| INSTRUCTIONS FOR THE TASK |
The entries below need to be transcribed exactly, without their images.
======== STORED DATA
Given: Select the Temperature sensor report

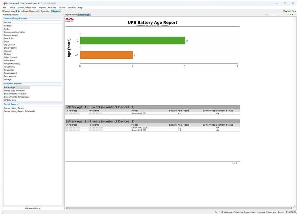Looking at the screenshot, I should [10, 76].
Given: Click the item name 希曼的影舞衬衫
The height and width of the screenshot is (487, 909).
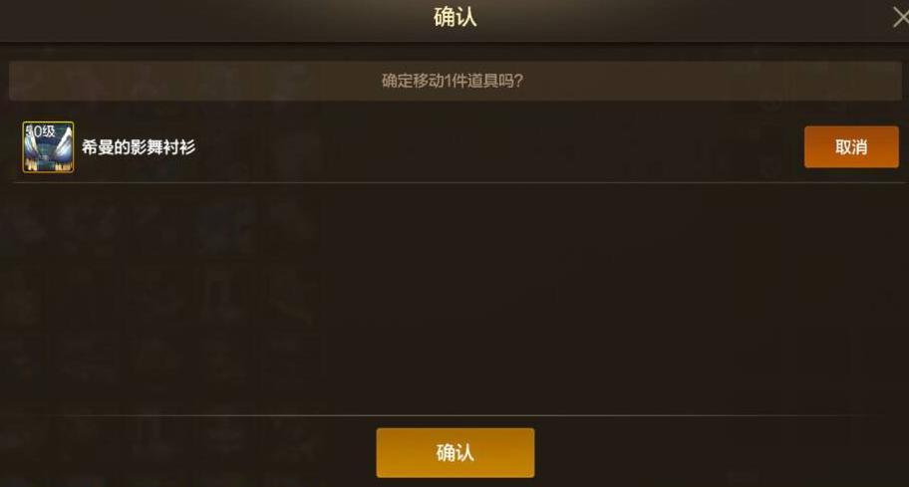Looking at the screenshot, I should point(139,147).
================
| REPLY TO THE EXERCISE |
Given: Select the Temperature sensor report

Looking at the screenshot, I should [10, 76].
Given: Click the item name 希曼的影舞衬衫
The height and width of the screenshot is (487, 909).
Looking at the screenshot, I should point(139,147).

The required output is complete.